这正是我想讲的,”我接过话头道,“乖僻就跟惰性一样,要知道它本来就是一种惰性呵。我们生来都是有此惰性的,可是,只要我们能有一次鼓起勇气克服了它,接下去便会顺顺当当,并在活动中获得真正的愉快。
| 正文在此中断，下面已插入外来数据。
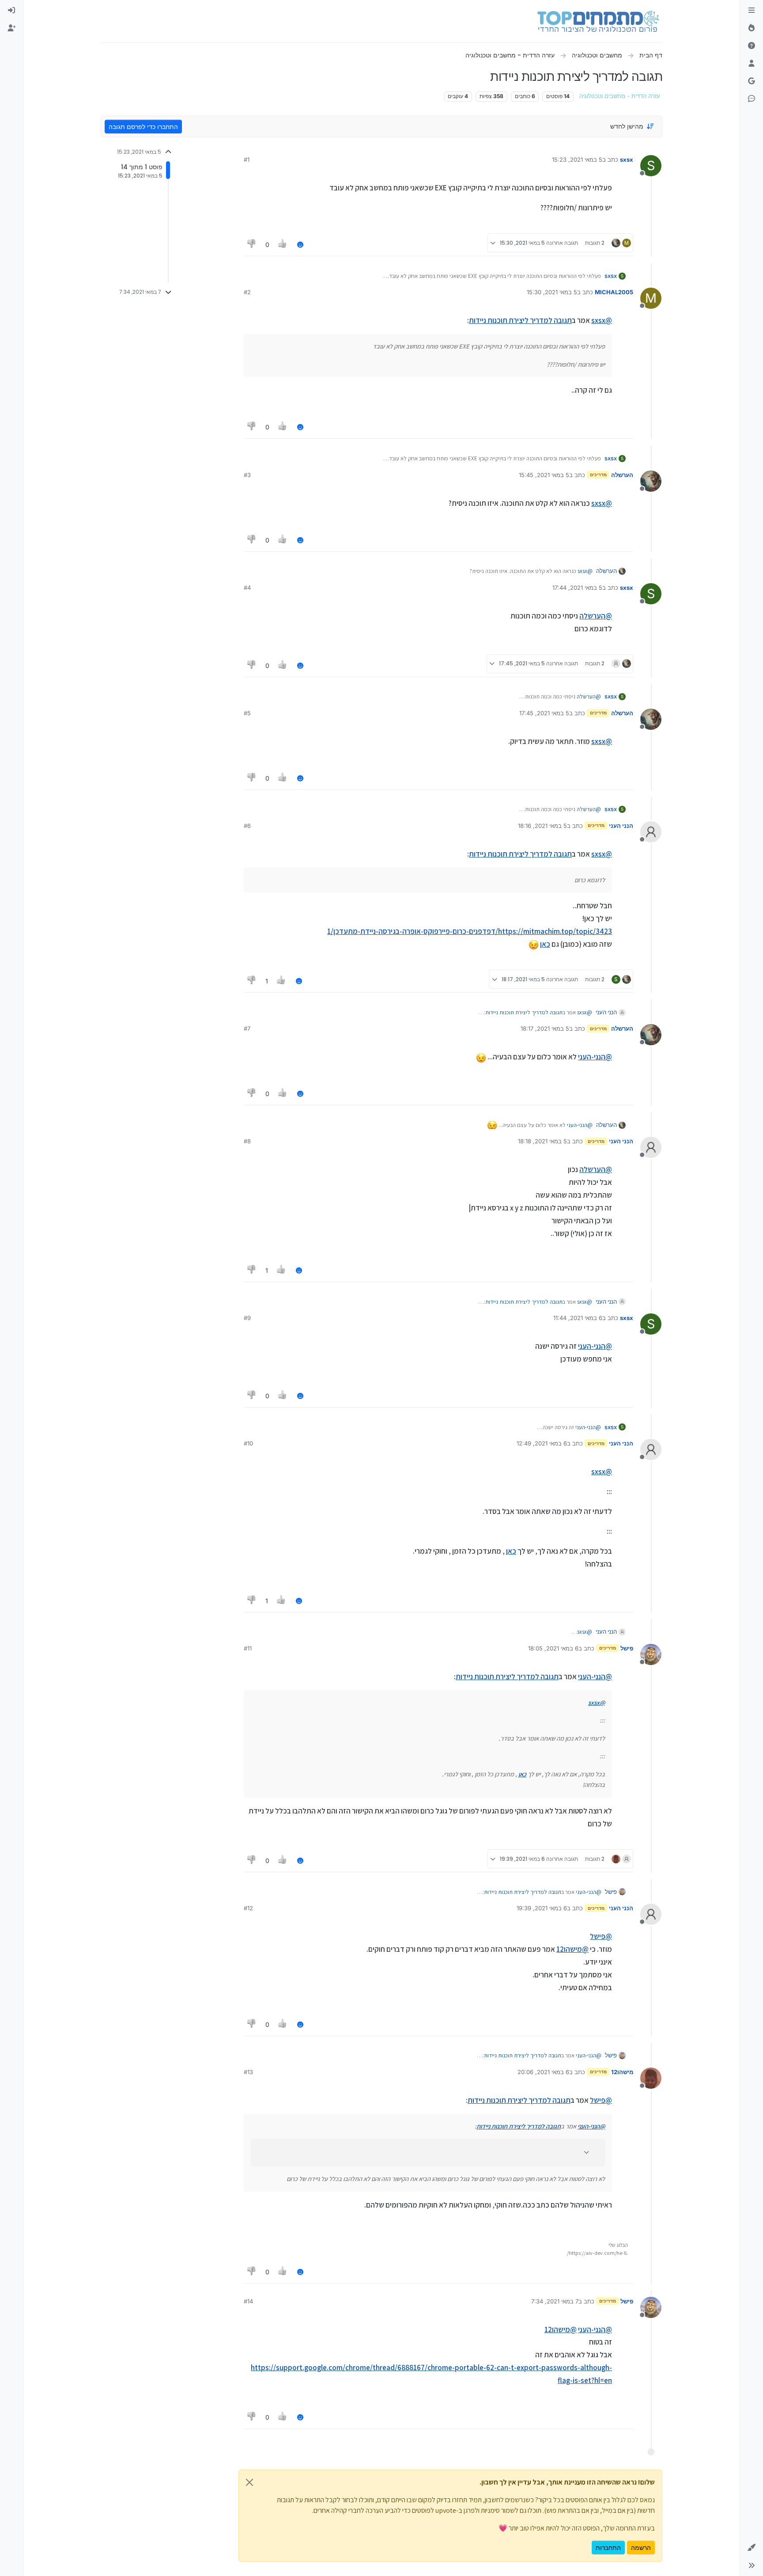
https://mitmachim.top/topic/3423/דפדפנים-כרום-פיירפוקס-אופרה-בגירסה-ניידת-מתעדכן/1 (469, 931)
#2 (247, 292)
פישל (626, 1648)
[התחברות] (11, 11)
弗莉德里克听得入了神;年轻人却反驳我说,人无法掌握自己,更甭提控制自己的感情。
“此地说的是令人不快的感情,”我回敬他,“这种感情可是人人乐于摆脱的哩;何况在不曾尝试之前,谁也不知道自己的力量有多大。可不是吗,谁生了病都会四处求医,再多的禁忌,再苦的汤药,他都不会拒绝,为的是得到所希望的健康。”
-
我平生最讨厌的莫过于人与人之间相互折磨了,尤其是生命力旺盛的青年,他们本该坦坦荡荡,乐乐呵呵,实际上却常常板起面孔,把仅有的几天好时光也彼此给糟蹋掉,等到日后醒悟过来,却已追悔莫及。
-
我匆匆赶去,去而复返,却不曾找到我所希望的东西。呵,对远方的希冀犹如对未来的憧憬!它像一个巨大的、朦胧的整体,静静地呈现在我们的灵魂面前,我们的感觉却和我们的视觉一样,在它里边也变得迷茫模糊了;但我们仍然渴望着,唉!渴望着献出自己的整个生命,渴望着让那唯一的伟大而奇妙的感情来充溢自己的心。—可是,当我们真的赶上去,当那儿成了这儿,当未来的一切仍一如既往,唉!我们就发现自己仍然平庸,仍然浅陋;我们的灵魂仍然焦渴难当,切盼着吸吮那已经流走了的甘霖。这样,浪迹天涯的游子最终又会思恋故土,并在自己的茅屋内,在妻子的怀抱里,在儿女们的簇拥下,在为维持生计的忙碌操劳中,找到他在广大的世界上不曾寻得的欢乐。